While lunging today my gelding out of nowhere chips his hoof and tears a good chunk off. I don't think it got all the way down to the white line but I can't really tell. I've washed, sterilized, packed it with sugardine, put him in a boot and called the farrier so he can come out and put a protective shoe on him. Is there anything else I should do or do differently. I went out and raked the round pen and I can't find a single rock or debris I have no idea how he injured his foot this severely. Very frustrating it gets nice enough to work with him and get him into spring conditioning and he injures his foot.


----------



## southerngurl (May 11, 2003)

If it's not past the white line it shouldn't be any big deal.. unless I'm picture it wrong. I would say the hoof was a bit long in order to chip. Keeping the walls short and beveled will prevent chipping and cracking.


----------



## SFM in KY (May 11, 2002)

If he's not lame, it's probably not going to be an issue.


----------



## Shoupie (Mar 21, 2009)

He wasn't very long at all, in fact it hasn't even been six weeks since his last trim. I wouldn't be concerned at all save for the fact that it was bleeding. I'll post pics of the hoof tomorrow when I change his bandage. It's a chunk about two inches long and one inch high. It tore off a good half an inch of hoof past his sole, it wasn't bleeding profusely but the bleeding was coming from his hoof and not from his sole.


----------



## malinda (May 12, 2002)

The sole is inside of the white line, from the hoofwall perspective. Your farrier should know what needs to be done. Post pics!


----------



## southerngurl (May 11, 2003)

Will probably just need to keep it clean, sounds like he gave himself a resection. Is it on a quarter?


----------



## Shoupie (Mar 21, 2009)

This camera stinks but here's what it looks like. Malinda the chip is 1/2 an inch above the sole level not into it. The sole is intact just the hoof wall is missing









terrible up close shot


----------



## where I want to (Oct 28, 2008)

If it's bleeding, it's into sensative tissue. Seems to me you did the right thing in cleaning and treating asap.
It could be an old injury like a rock bruise that finally got close enough to the bottom to be pried loose and simply took some extra hoof wall with it when it was torn off. 
Looking at it I wonder if the shoer will be able to nail securely to the wall but he certainly can trim up the toe to relieve stress on the breakover to keep more from tearing loose near the part the came off. And clean it up so you can see if something else needs to be checked like an old infection or something (although I would think he would be lame if that were true.)
But time is really all that can help. Even if you built up that area with plastic, it would not make it able to support the nails for a shoe.

I hope he does well.

Oh- I just saw you're in no ca- me too. If you have lots of wet like I do, that can weaken a foot so that it just is too soft to hold together.
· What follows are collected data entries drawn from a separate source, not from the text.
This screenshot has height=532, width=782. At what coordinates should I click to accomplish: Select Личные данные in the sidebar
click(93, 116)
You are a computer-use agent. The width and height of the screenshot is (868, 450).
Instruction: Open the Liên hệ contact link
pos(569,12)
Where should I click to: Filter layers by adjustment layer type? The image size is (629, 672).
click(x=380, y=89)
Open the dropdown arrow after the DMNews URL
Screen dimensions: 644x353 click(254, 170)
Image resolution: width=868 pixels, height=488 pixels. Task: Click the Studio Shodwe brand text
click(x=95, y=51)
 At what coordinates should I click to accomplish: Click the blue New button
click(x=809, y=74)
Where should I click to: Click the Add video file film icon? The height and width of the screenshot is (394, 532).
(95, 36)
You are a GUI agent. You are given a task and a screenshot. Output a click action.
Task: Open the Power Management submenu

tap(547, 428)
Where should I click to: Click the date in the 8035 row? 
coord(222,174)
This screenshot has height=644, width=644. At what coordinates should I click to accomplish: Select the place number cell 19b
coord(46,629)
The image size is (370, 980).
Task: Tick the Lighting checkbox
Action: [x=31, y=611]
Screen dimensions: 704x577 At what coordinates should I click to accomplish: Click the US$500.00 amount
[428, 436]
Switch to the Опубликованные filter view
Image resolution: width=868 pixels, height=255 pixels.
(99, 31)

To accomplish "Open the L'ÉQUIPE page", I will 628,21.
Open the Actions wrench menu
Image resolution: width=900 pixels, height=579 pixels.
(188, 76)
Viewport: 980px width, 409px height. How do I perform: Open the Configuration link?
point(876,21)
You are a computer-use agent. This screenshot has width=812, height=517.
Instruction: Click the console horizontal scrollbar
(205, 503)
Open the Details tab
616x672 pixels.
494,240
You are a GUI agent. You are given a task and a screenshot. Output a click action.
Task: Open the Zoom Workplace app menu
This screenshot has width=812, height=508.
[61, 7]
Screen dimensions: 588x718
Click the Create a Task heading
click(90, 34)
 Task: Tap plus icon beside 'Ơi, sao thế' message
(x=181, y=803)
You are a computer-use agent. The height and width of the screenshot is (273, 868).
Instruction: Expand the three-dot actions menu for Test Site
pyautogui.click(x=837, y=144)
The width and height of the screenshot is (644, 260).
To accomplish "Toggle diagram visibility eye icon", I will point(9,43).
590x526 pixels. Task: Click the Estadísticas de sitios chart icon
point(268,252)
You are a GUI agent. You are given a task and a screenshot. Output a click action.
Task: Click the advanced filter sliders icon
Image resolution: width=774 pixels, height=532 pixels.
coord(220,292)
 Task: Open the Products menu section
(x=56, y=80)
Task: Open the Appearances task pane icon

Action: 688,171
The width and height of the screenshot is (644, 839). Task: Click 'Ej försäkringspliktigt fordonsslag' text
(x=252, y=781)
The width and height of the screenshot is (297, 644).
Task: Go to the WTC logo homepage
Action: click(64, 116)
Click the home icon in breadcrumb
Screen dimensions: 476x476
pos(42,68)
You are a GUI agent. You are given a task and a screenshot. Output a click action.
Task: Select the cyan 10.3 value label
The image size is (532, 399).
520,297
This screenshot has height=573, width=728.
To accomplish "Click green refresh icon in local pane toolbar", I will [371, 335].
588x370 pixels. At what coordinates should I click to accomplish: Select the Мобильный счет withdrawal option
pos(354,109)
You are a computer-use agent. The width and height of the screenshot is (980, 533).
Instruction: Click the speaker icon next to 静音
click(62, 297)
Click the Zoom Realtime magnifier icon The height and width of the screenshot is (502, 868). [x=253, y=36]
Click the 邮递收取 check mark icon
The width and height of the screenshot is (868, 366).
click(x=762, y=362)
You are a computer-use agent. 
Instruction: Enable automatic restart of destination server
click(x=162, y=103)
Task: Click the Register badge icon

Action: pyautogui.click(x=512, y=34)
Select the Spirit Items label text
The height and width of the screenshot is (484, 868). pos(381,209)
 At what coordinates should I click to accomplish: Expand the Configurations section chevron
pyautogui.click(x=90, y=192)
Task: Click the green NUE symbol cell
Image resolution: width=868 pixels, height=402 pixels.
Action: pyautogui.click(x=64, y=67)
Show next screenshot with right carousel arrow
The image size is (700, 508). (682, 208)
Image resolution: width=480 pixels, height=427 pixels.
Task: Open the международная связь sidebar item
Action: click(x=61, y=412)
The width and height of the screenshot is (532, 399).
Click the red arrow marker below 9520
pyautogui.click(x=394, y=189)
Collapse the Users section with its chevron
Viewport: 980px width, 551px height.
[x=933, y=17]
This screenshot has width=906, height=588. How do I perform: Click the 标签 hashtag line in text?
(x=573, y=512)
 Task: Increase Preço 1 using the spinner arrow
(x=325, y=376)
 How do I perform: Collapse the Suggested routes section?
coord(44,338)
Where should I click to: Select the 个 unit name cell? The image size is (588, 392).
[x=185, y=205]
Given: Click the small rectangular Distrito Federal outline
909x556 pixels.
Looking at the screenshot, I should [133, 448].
Every year I fight the battle of hoof rot even though the girls are in raised paddocks all winter. This has been an unusually bad winter for wet.


----------



## wr (Aug 10, 2003)

You handled the situation reasonably and I'm sure our farriers will have some great suggestions.


----------



## wr (Aug 10, 2003)

You handled the situation reasonably and I'm sure our farriers will have some great suggestions. If I needed to use the horse, I'd probably consider a boot. 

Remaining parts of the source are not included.